17 The midwives, however, feared God and did not do what the king of Egypt had told them to do; they let the boys live.
18 Then the king of Egypt summoned the midwives and asked them, “Why have you done this? Why have you let the boys live?”
19 The midwives answered Pharaoh, “Hebrew women are not like Egyptian women; they are vigorous and give birth before the midwives arrive.”
20-21 So God was kind to the midwives and the people increased and became even more numerous. And because the midwives feared God, he gave them families of their own.
22 Then Pharaoh gave this order to all his people: “Every Hebrew boy that is born you must throw into the Nile, but let every girl live.”
2:1 Now a man of the tribe of Levi married a Levite woman, and she became pregnant and gave birth to a son. When she saw that he was a fine child, she hid him for three months.
3-4 But when she could hide him no longer, she got a papyrus basket for him and coated it with tar and pitch. Then she placed the child in it and put it among the reeds along the bank of the Nile. His sister stood at a distance to see what would happen to him.
5-6 Then Pharaoh’s daughter went down to the Nile to bathe, and her attendants were walking along the riverbank. She saw the basket among the reeds and sent her female slave to get it. She opened it and saw the baby. He was crying, and she felt sorry for him. “This is one of the Hebrew babies,” she said.
7 Then his sister asked Pharaoh’s daughter, “Shall I go and get one of the Hebrew women to nurse the baby for you?”
8-10 “Yes, go,” she answered. So the girl went and got the baby’s mother. Pharaoh’s daughter said to her, “Take this baby and nurse him for me, and I will pay you.” So the woman took the baby and nursed him. When the child grew older, she took him to Pharaoh’s daughter and he became her son. She named him Moses, saying, “I drew him out of the water.”

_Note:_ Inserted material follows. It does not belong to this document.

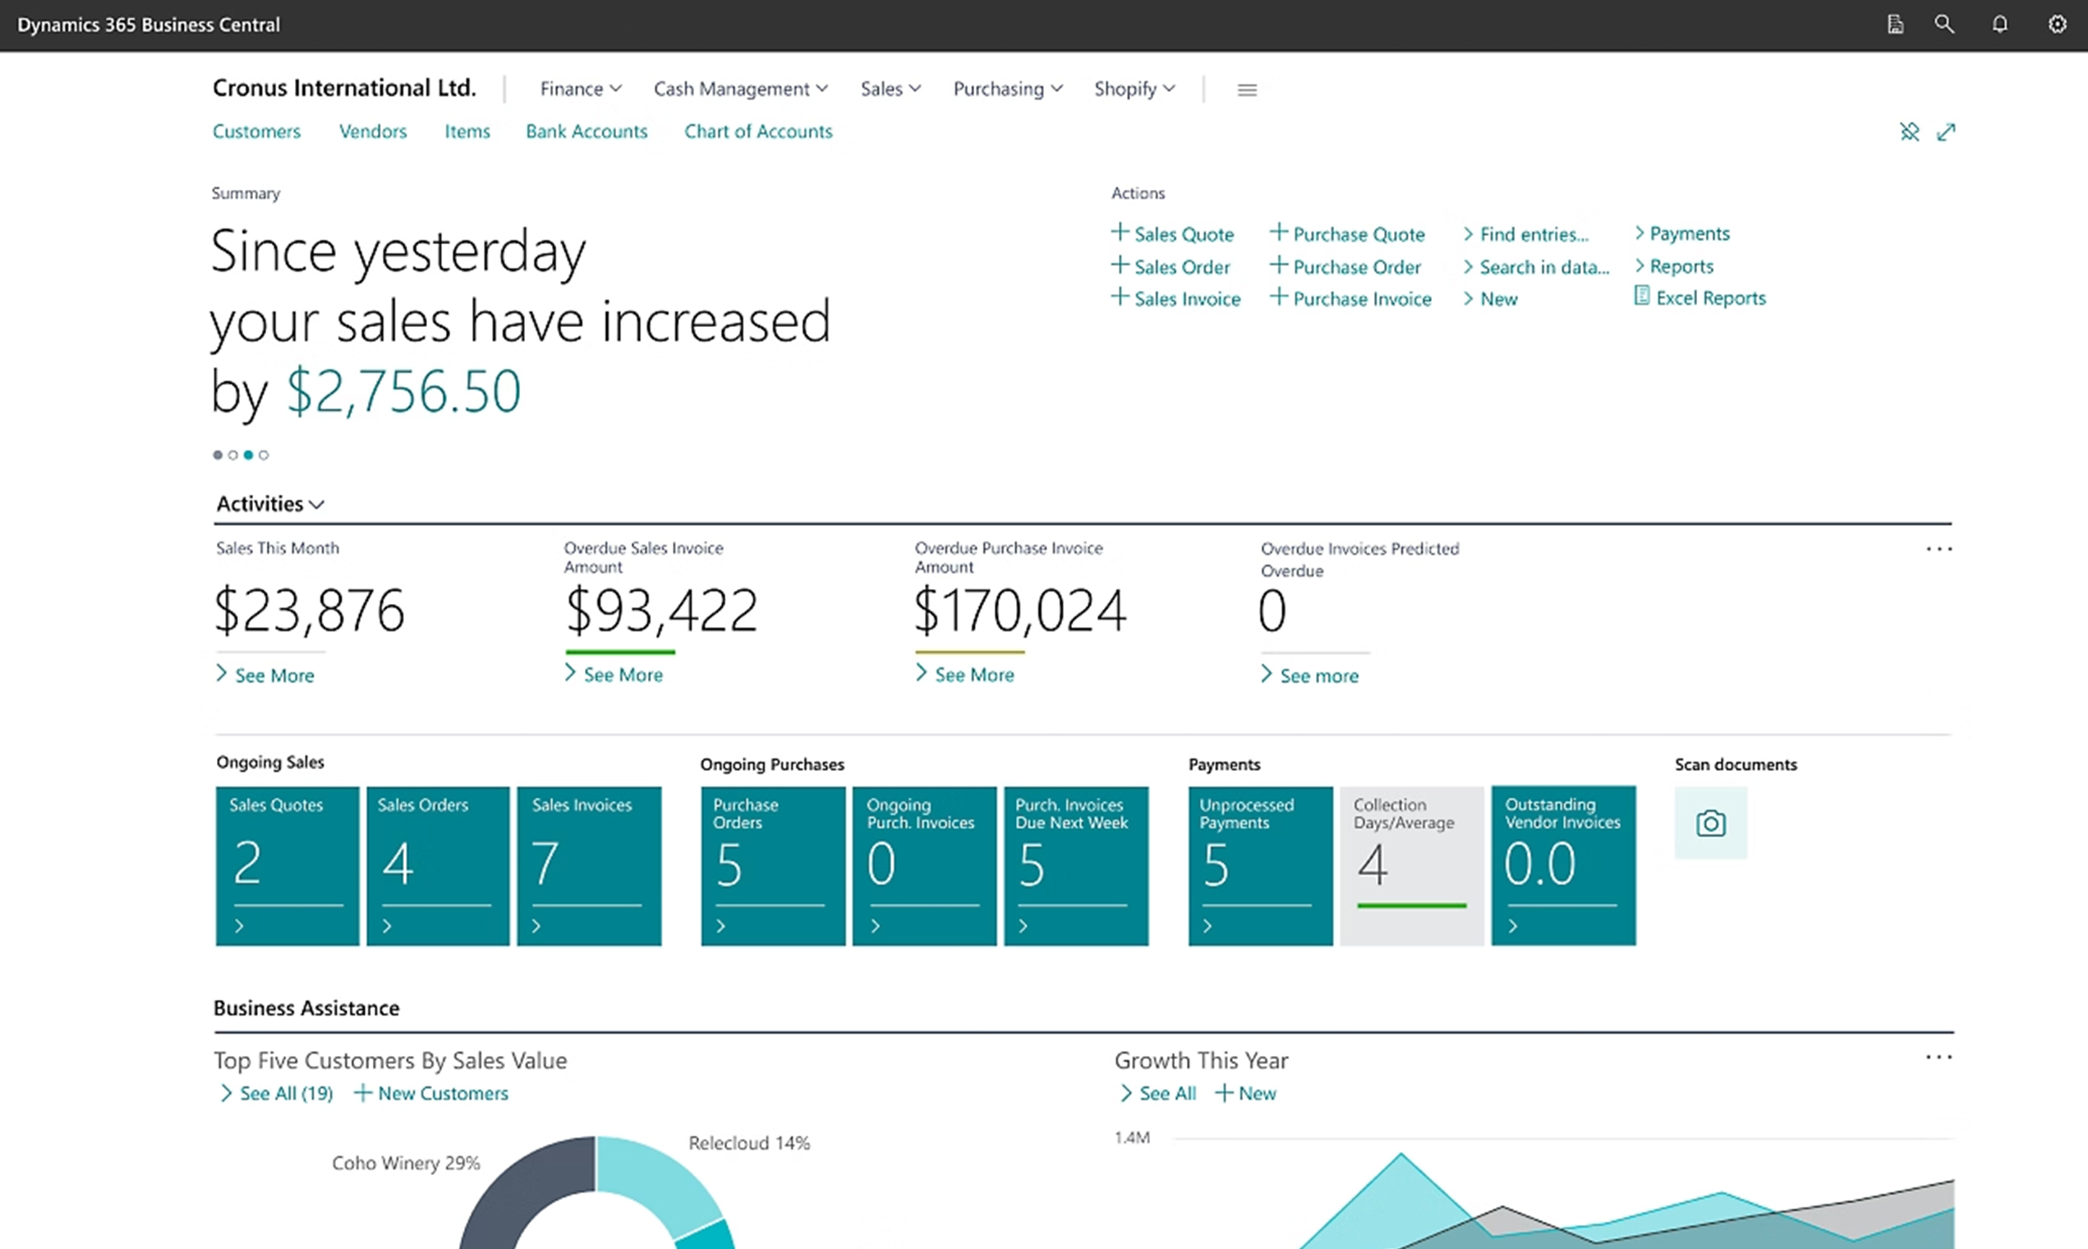Open the settings gear icon
The image size is (2088, 1249).
coord(2057,24)
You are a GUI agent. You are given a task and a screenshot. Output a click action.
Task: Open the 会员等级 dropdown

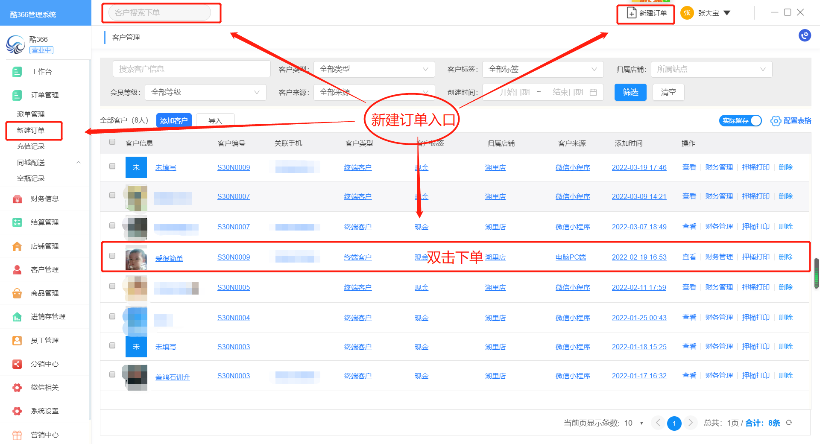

13 When Jesus came to the region of Caesarea Philippi, He asked his disciples, “Who do people say the Son of Man is?”
14 They replied, “Some say John the Baptist; others say Elijah; and still others, Jeremiah or one of the prophets.”
15-16 “But what about you?” He asked. “Who do you say I am?”
Simon Peter answered, “You are the Messiah, the Son of the living God.”
17 Jesus replied, “Blessed are you, Simon son of Jonah, for this was not revealed to you by flesh and blood, but by My Father in heaven.
18 “And I tell you that you are Peter, and on this rock I will build My church, and the gates of Hades will not overcome it.
19 “I will give you the keys of the kingdom of heaven; whatever you bind on earth will be bound in heaven, and whatever you loose on earth will be loosed in heaven.”
20 Then He ordered His disciples not to tell anyone that He was the Messiah.
1 Therefore, I urge you, brothers and sisters, in view of God’s mercy, to offer your bodies as a living sacrifice, holy and pleasing to God — this is your true and proper worship.
2 Do not conform to the pattern of this world, but be transformed by the renewing of your mind. Then you will be able to test and approve what God’s will is — His good, pleasing and perfect will.
3 For by the grace given Me I say to every one of you: Do not think of yourself more highly than you ought, but rather think of yourself with sober judgment, in accordance with the faith God has distributed to each of you.
4-5 For just as each of us has one body with many members, and these members do not all have the same function, so in Christ we, though many, form one body, and each member belongs to all the others.
6-8 We have different gifts, according to the grace given to each of us. If your gift is prophesying, then prophesy in accordance with your faith; if it is serving, then serve; if it is teaching, then teach; if it is to encourage, then give encouragement; if it is giving, then give generously; if it is to lead, do it diligently; if it is to show mercy, do it cheerfully.